Written request A => In the iron condor adjustment text, list every Theta value given in the Greeks readouts, in the order they appear.
Written request B => Pick up the iron condor adjustment text after its last sentence and carry it forward.
─── Source extract
One week later, on April 26, IWM came down to $171, with our graph looking as follows:

long term iron condor

The Greeks shown by the analytics software show the following.

Delta: 7.74
Theta: 1.3
Vega: -14

The position delta tells us how directional the trade is. Right now, 7.74 is like having eight shares of IWM stock.

The number is positive, which means that we benefit if the price of IWM goes up (just as if we had eight shares of IWM).

As one possible adjustment, we can roll two long calls down in strikes.

This adjustment would bring in around $72 extra premium and bring the trade back closer to delta neutral.

Date: April 26, 2023

Price: IWM @ $171

Buy to close 2 July 21 IWM $201 call @ $0.20
Sell to close 2 July 21 IWM $206 call @ $0.10
Sell to open 2 July 21 IWM $192 call @ $0.84
Buy to open 2 July 21 IWM $197 call @ $0.38

Net credit: $72

Note that we maintain the same distance in strikes for long and short calls.

We kept the wing width of the call spread the same.

The resulting graph after the adjustment looks like this.

long term iron condor

And the Greeks show that the delta is closer to zero.

Delta: -0.80
Theta: 2.31
Vega: -21.6

By better centering the condor, we also increased our theta.

We want theta to be positive for income-style non-directional strategies such as the iron condor.

The larger the number, the more we make each passing day in the trade (as long as all the other factors are unchanged).

Rolling Tested Side Out

On May 4, IWM dropped to 170.

long term iron condor

In our analytics software, we can see that the delta location of the short put is at -27.83.

long term iron condor

We prefer that our short strikes not exceed plus or minus 22 deltas. So -27.83 is a bit risky.

Note that this location delta of the short put is not the same as the positional delta of the Greeks, which shows:

Delta: 2.6
Theta: 2.2
Vega: -19

One can argue that we can leave the trade as is without making any adjustments since the position delta is not too large, and we still have quite a number of days from expiration with 78 days left.

However, as a matter of practice, we stick to our rules and perform the adjustment by rolling the bull put spread further out of the money away from the current price.

We will perform the roll in two separate orders, one after the other.

Close bull put spread:

Buy to close 2 July 21 IWM $160 put @ $3.79
Sell to close 2 July 21 IWM $155 put @ $2.84

Net debit: $191

Open new bull put spread:

Sell to open 2 July 21 IWM $155 put @ $2.84
Buy to open 2 July 21 IWM $150 put @ $2.11

Net credit: $145

The net debit for rolling the puts out is $46.

The new graph after adjustment:

long term iron condor

The new Greeks are:

Delta: -0.86
Theta: 2.43
Vega: -19

Note that our location delta of the short put is now down to -21, which is acceptable:

long term iron condor

We monitor the P&L and deltas daily and see that we continue to be fine.
──────
─── Dataset content
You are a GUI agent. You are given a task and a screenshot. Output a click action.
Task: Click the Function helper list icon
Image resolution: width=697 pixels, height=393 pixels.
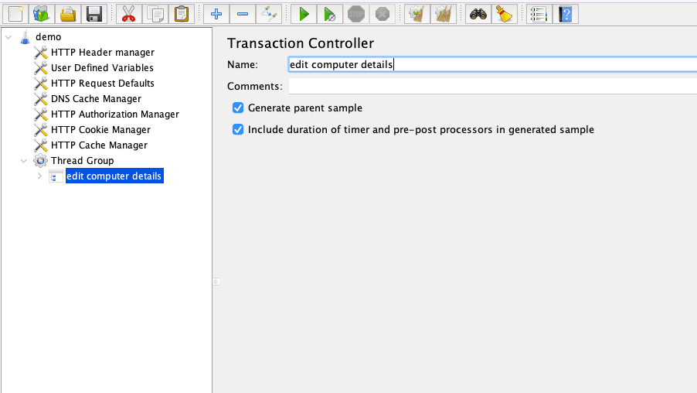click(x=539, y=14)
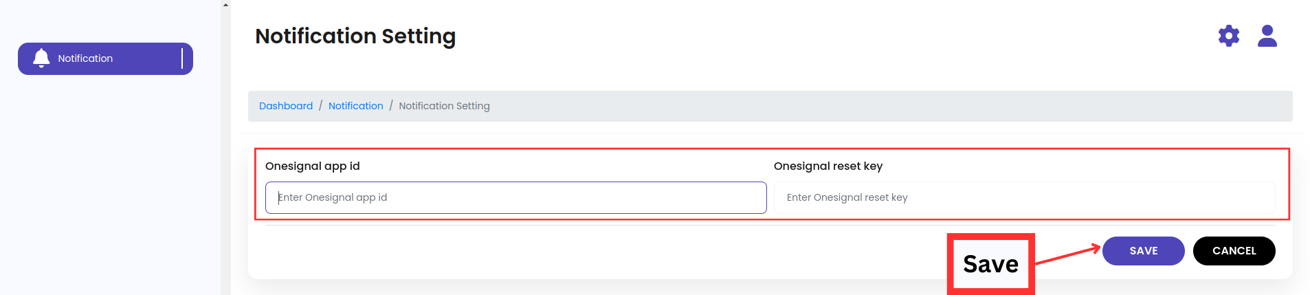
Task: Click the bell icon in the sidebar
Action: pyautogui.click(x=41, y=58)
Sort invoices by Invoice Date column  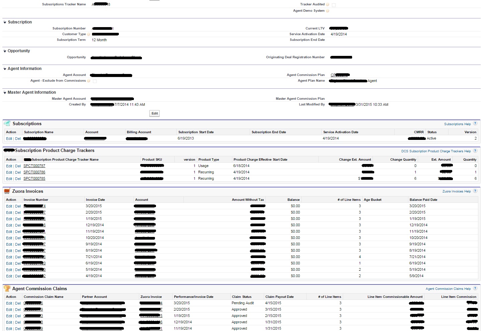[x=95, y=200]
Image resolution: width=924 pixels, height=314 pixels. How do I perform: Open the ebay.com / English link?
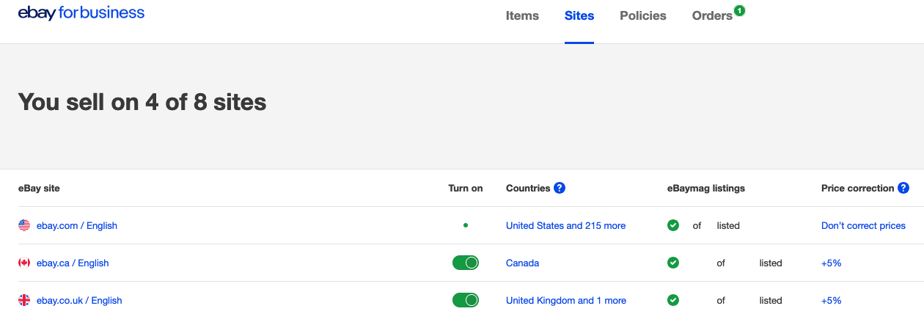click(77, 225)
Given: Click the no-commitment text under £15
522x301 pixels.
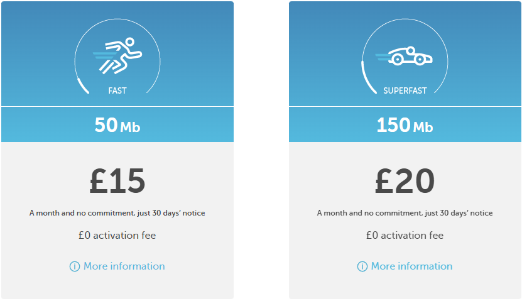Looking at the screenshot, I should click(117, 213).
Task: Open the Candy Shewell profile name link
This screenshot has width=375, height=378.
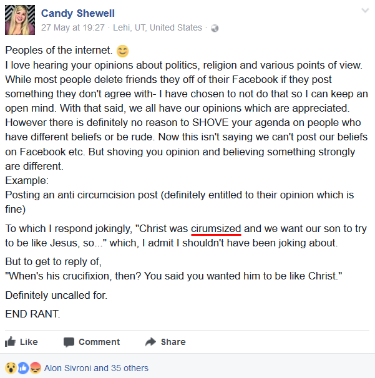Action: click(x=78, y=13)
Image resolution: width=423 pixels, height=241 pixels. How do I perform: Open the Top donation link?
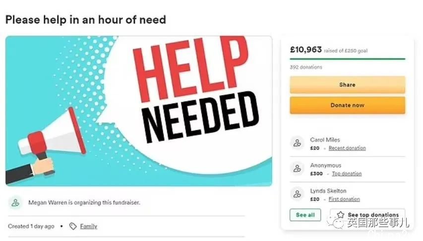coord(347,173)
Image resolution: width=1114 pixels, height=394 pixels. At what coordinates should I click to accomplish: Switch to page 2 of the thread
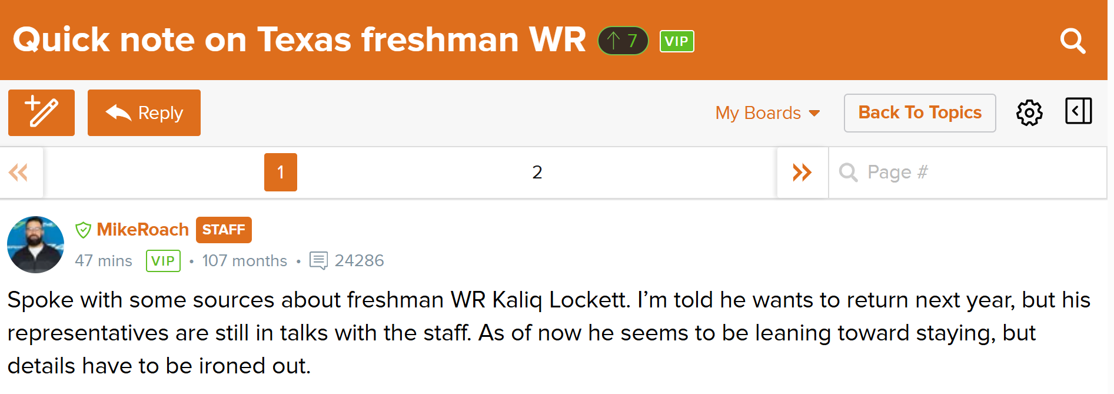[x=537, y=173]
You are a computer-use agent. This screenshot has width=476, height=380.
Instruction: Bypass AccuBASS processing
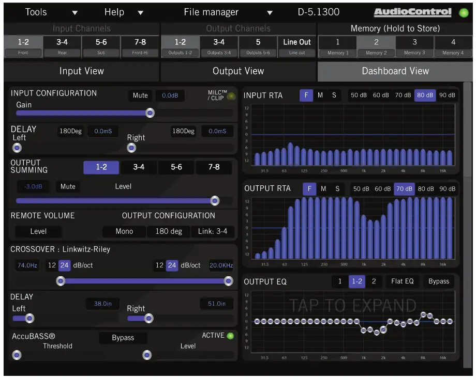(123, 338)
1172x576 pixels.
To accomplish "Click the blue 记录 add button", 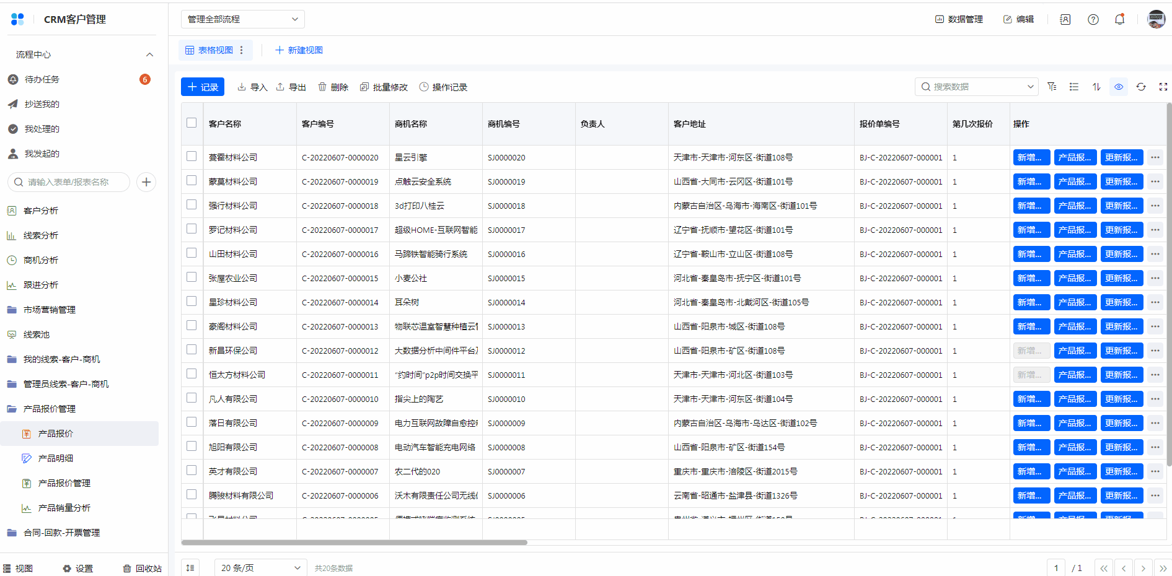I will point(203,87).
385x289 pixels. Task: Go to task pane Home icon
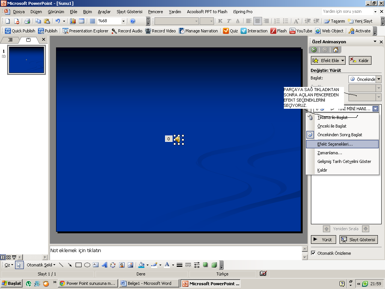[x=336, y=50]
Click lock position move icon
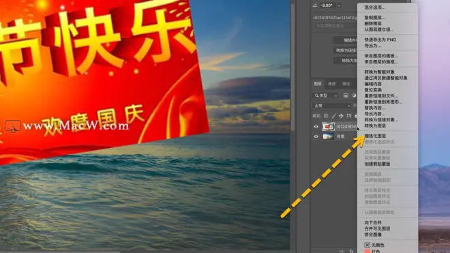 [x=341, y=116]
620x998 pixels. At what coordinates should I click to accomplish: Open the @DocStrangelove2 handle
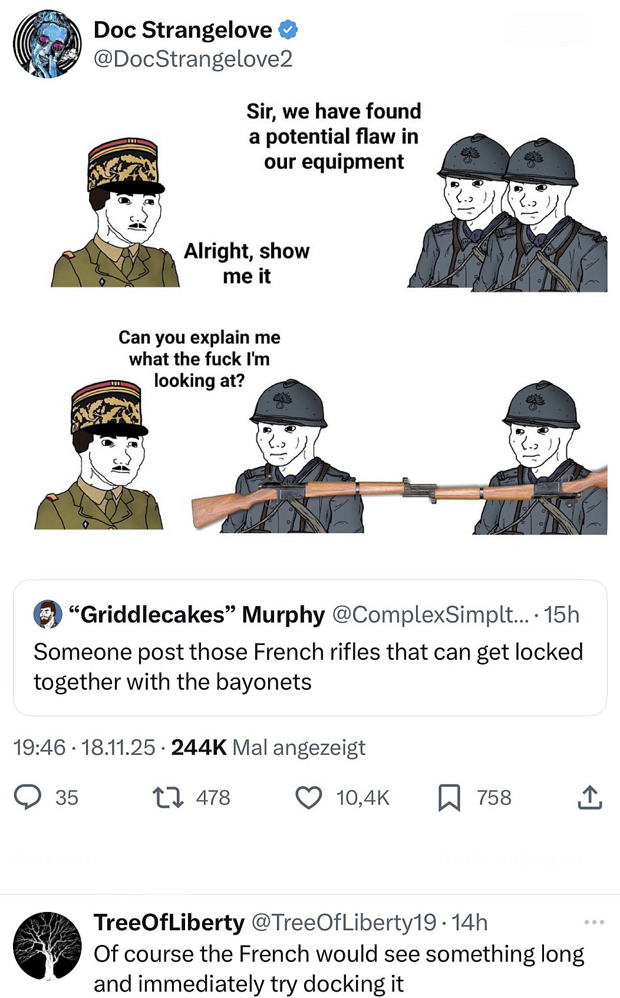(193, 59)
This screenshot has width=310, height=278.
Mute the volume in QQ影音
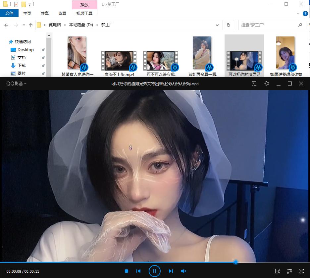183,271
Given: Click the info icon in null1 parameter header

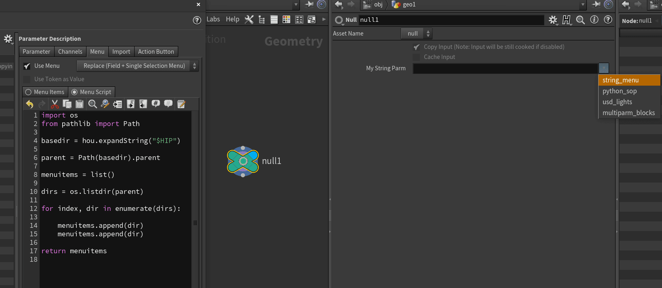Looking at the screenshot, I should pyautogui.click(x=594, y=20).
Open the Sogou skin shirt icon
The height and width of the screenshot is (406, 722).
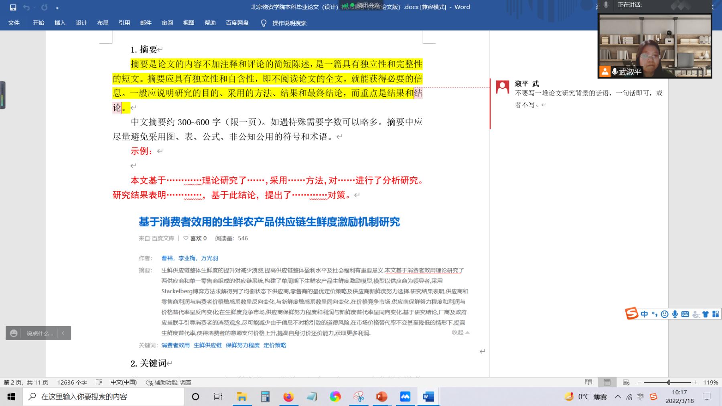point(706,314)
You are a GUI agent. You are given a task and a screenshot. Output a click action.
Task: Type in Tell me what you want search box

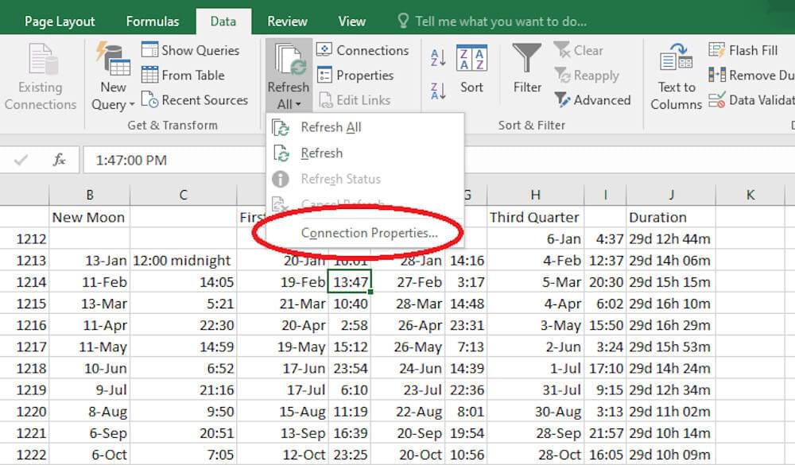click(x=501, y=21)
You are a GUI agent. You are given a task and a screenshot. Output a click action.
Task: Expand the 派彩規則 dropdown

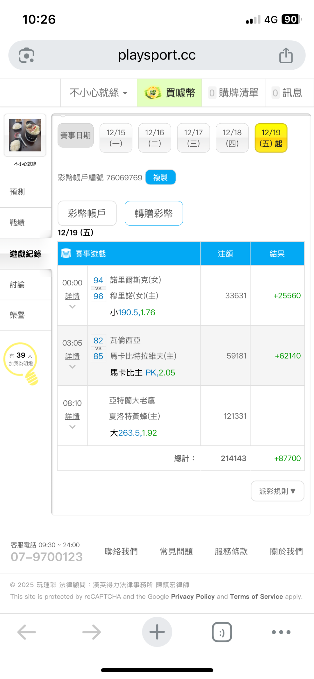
──────
Answer A => 1.3, 2.31, 2.2, 2.43

Answer B =>
Closing Trade

On June 1, we saw a P&L of $106 profit, which is more than 50% of our initial credit received.

long term iron condor

We close the trade:

Date: June 1, 2023

Price: IWM @ $176

Sell to close 2 July 21 IWM $150 put @ $0.58
Buy to close 2 July 21 IWM $155 put @ $0.85
Buy to close 2 July 21 IWM $192 call @ $0.41
Sell to close 2 July 21 IWM $197 call @ $0.18

Net debit: $101

Summary

Initial credit received: $181

Credit for rolling calls in $72

Debit for rolling puts out: -$46

Debit for closing the trade: -$101

Net profit: $106

Note that the margin or max risk in the trade can change as we perform adjustments.

However, in our example, our max risk never exceeded $820.

A profit of $106 on a capital usage of $820 is about a 13% return.

This is a good return considering that we have been in this trade for a month and a half.

FAQs

When we closed the trade, we didn’t buy it back at a 50% lower price than what we had collected. How did we achieve 50% of the initial credit received?

We collected $181 initially. But then we collected another $72 and paid $46 for two adjustments.

So our net credit is $207.

Buying it back at $101 is less than half of that.

When would we want to trade the iron condor on RUT?

RUT is a larger index. When you get comfortable trading on IWM with ten contracts, you can graduate to trading it on the RUT.

Trading one contract on RUT is like trading ten contracts on IWM.

You would save on commissions.

Another benefit of RUT is that you do not get assigned stock because the RUT is cash-settled, whereas, in IWM, you can get assigned shares of IWM near expiration.

Can we trade iron condors on QQQ?

Sure you can. QQQ is the ETF tracking the Nasdaq.

How close to expiration should you get before exiting?

For these long-term iron condors, I would try not to get closer than 21 days till expiration.

Conclusion

This is one to bookmark.

There are a lot of takeaways in this example.

As you gain knowledge and experience, come back to re-read this, and you might find that you pick up new information not in the first reading.

We hope you enjoyed this article on the long term iron condors.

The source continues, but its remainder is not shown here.